ANGELINE CORVAGLIA

Cover art long The Quiet Cost

The Quiet Cost is an investigative podcast series that is a part of the Digital Dominoes podcast. Angeline Corvaglia examines the structural costs of digital systems. Each episode looks at what platforms, policies, and technologies actually produce rather than what they intended, focusing on the accountability gaps between institutional responses and ground-level realities. Evidence-based analysis drawing from Angeline’s work with online safety practitioners in education technology and digital rights. No hype about AI capabilities, no hero narratives, no soft framing about how “we can do better.” Just what’s broken, why it stays broken, and what would actually need to change.

Music for all episodes: “Burough by Molerider” by Blue Dot Sessions, licensed under CC BY‑NC 4.0

In this episode Angeline Corvaglia follows a parent struggling with a teacher’s requirement that students use WhatsApp, discovering Meta AI has no off switch and that chats with it aren’t end-to-end encrypted and can be used for ad personalization. The parent weighs data privacy and chatbot risks against the social and educational isolation her anxious 14-year-old might face if she refuses. She argues this reflects a broader structural problem: when platforms become functionally mandatory for school or work, consent becomes coerced “compliance,” and digital consent frameworks fail because refusal isn’t viable. Examples of school email and laptop “optional” programs show how opting out leaves children behind and excluded. She calls this “consent theater” and urges seamless, safe, privacy-first educational communication alternatives.

In this episode, Angeline Corvaglia explores the “invisible gap” between evidence of safety and users’ actual safety on tech platforms, arguing that companies optimize for compliance metrics that show evidence that they are working toward user safety rather than making users actually safe. Using steps Instagram has taken against sextortion since 2024, she describes Meta’s responses: blurred nudity in DMs, warning prompts, teen DM restrictions, automatic nudity protection, suspicious-account limits, and sextortion reporting flows, while noting these measures often don’t stop coercion or manipulation. She extends the pattern to OpenAI’s 2026 autonomous agent safety framework failing to prevent unauthorized real-world actions, and to Google’s AI principles and YouTube policies that coexist with engagement-driven recommendation harms. She cites Meta’s oversight board and a Brazil case where disinformation reached 400,000 users in six hours, emphasizing the need for outcome metrics, community trust, longitudinal tracking, and regulation that demands measurable protection, not just documentation.

INFORMATION:
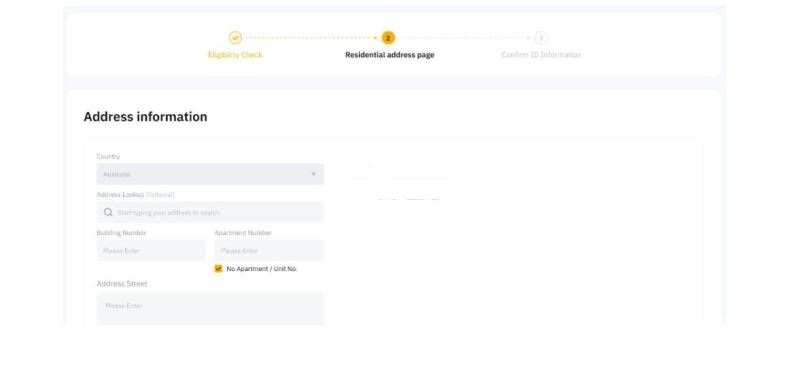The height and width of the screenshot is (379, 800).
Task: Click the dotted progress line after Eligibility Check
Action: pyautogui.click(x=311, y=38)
* * *
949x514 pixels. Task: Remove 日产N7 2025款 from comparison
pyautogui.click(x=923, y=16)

WHAT THE TASK ASKS:
Answer these from the podcast description:
1. How old is the child of the parent whose school requires WhatsApp?
2. How many users did disinformation reach in the Brazil case, and over what span of time?
3. Who made the music used in every episode, and under what license is it used?
Rely only on the podcast description for this, not on any of the lines.

TASK RESULT:
1. The child is 14 years old.
2. It reached 400,000 users in six hours.
3. The music is "Burough by Molerider" by Blue Dot Sessions, licensed under CC BY-NC 4.0.